NEW YORK CITY-Only a few days ago, Gov. David Paterson said that “of the five largest, independent investment banks, only two are left standing today: Goldman Sachs and Morgan Stanley…” but perhaps he spoke too soon, as both firms are reportedly looking for a buyer. As GlobeSt.com previously reported, the two firms were said to be next up to the plate as far as troubled banks , however as fear stalks the two firms, insiders question what this could all mean for the firm’s real estate assets.

Deborah Jackson, executive managing director of Weiser Realty Advisors LLC, tells GlobeSt.com that should Goldman Sachs be sold, she would imagine that the firm’s 2.1-million-sf headquarters building–currently under construction at 200 Murray St.–might actually not be in jeopardy. “I would imagine that economics–the building is already under construction and typically a firm like Goldman would need space in lower Manhattan–and PR/politics–no one wants to be perceived as walking away from the downtown area–would impact anyone’s decision to stop construction, or to not occupy most of the space.”

Goldman Sachs’ decision to build its new world headquarters directly across from the World Trade Center site was considered a key event in the revival of the Downtown area, according to the Alliance for Downtown New York.
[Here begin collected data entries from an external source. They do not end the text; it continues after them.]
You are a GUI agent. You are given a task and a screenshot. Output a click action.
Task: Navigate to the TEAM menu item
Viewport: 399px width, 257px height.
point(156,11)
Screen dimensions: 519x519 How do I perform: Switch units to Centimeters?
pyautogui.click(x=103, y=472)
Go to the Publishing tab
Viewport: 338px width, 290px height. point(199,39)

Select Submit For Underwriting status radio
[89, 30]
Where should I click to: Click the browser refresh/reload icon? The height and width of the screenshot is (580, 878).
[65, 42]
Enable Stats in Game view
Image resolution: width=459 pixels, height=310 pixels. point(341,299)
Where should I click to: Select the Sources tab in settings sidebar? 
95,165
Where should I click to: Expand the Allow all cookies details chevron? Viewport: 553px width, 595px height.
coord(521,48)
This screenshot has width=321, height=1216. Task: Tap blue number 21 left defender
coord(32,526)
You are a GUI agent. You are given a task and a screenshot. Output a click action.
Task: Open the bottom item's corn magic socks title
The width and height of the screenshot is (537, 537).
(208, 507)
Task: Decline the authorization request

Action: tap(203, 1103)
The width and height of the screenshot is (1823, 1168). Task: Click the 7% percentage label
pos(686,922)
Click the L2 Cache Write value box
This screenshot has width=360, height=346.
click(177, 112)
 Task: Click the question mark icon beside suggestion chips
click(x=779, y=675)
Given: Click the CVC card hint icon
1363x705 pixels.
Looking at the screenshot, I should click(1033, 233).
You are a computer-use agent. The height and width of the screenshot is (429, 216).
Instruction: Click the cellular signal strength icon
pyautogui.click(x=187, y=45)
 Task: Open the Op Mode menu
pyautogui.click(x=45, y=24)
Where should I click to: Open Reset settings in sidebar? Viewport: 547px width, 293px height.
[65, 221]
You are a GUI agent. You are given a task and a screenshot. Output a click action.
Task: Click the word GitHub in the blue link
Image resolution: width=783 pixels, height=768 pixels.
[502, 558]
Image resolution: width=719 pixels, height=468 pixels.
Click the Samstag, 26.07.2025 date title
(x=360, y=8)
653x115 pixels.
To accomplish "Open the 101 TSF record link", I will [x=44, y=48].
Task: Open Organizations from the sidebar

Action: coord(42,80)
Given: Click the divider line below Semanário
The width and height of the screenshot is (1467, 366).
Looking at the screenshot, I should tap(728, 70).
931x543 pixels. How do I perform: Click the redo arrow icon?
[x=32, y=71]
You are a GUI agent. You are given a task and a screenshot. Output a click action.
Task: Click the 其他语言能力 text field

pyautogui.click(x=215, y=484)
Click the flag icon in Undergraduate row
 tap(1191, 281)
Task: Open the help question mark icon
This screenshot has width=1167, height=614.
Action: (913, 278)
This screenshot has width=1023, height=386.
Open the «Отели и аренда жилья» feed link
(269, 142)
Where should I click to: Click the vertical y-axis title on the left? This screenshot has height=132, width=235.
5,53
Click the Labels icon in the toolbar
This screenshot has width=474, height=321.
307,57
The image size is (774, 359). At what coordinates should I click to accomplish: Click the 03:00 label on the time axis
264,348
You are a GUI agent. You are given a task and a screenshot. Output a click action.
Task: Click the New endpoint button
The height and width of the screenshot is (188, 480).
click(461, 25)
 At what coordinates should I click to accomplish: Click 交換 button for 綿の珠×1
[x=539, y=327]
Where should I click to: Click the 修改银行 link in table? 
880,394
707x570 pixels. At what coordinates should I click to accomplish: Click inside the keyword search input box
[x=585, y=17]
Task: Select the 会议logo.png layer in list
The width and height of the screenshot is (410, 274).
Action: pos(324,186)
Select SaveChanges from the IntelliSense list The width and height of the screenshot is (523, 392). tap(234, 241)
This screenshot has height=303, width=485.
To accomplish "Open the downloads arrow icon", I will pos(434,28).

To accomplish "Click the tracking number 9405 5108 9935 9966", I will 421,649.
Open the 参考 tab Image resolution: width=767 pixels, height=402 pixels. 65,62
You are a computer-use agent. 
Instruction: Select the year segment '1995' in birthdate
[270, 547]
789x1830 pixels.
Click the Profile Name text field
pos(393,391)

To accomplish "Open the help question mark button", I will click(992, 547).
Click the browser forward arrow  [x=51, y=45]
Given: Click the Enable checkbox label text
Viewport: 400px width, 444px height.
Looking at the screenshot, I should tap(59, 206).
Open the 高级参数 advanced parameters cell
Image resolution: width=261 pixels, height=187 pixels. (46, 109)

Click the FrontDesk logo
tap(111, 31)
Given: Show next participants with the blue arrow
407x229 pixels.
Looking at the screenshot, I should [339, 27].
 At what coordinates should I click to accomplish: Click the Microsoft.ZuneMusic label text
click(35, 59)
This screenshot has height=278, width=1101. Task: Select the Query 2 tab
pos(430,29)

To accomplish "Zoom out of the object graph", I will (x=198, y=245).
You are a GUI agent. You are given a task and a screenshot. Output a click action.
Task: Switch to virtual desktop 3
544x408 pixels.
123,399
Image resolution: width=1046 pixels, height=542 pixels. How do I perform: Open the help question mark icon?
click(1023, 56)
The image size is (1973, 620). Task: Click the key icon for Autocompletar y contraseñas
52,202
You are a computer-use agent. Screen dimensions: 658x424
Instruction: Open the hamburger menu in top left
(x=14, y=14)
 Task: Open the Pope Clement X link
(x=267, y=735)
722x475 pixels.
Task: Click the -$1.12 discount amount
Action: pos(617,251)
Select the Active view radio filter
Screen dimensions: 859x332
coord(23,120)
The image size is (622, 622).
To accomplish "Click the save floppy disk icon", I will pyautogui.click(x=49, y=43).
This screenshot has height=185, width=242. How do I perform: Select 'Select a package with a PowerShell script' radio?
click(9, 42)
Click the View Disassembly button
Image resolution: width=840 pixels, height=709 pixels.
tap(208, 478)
Mayor Michael Bloomberg also once said that “this [Goldman's headquarter project] is proof positive of the growing confidence of the financial services sector in the revitalization of the city and Lower Manhattan. The firm’s creation of a state-of-the-art trading facility and its expectation of adding thousands of jobs over the next 15 years speaks volumes to the progress we’re seeing everyday.”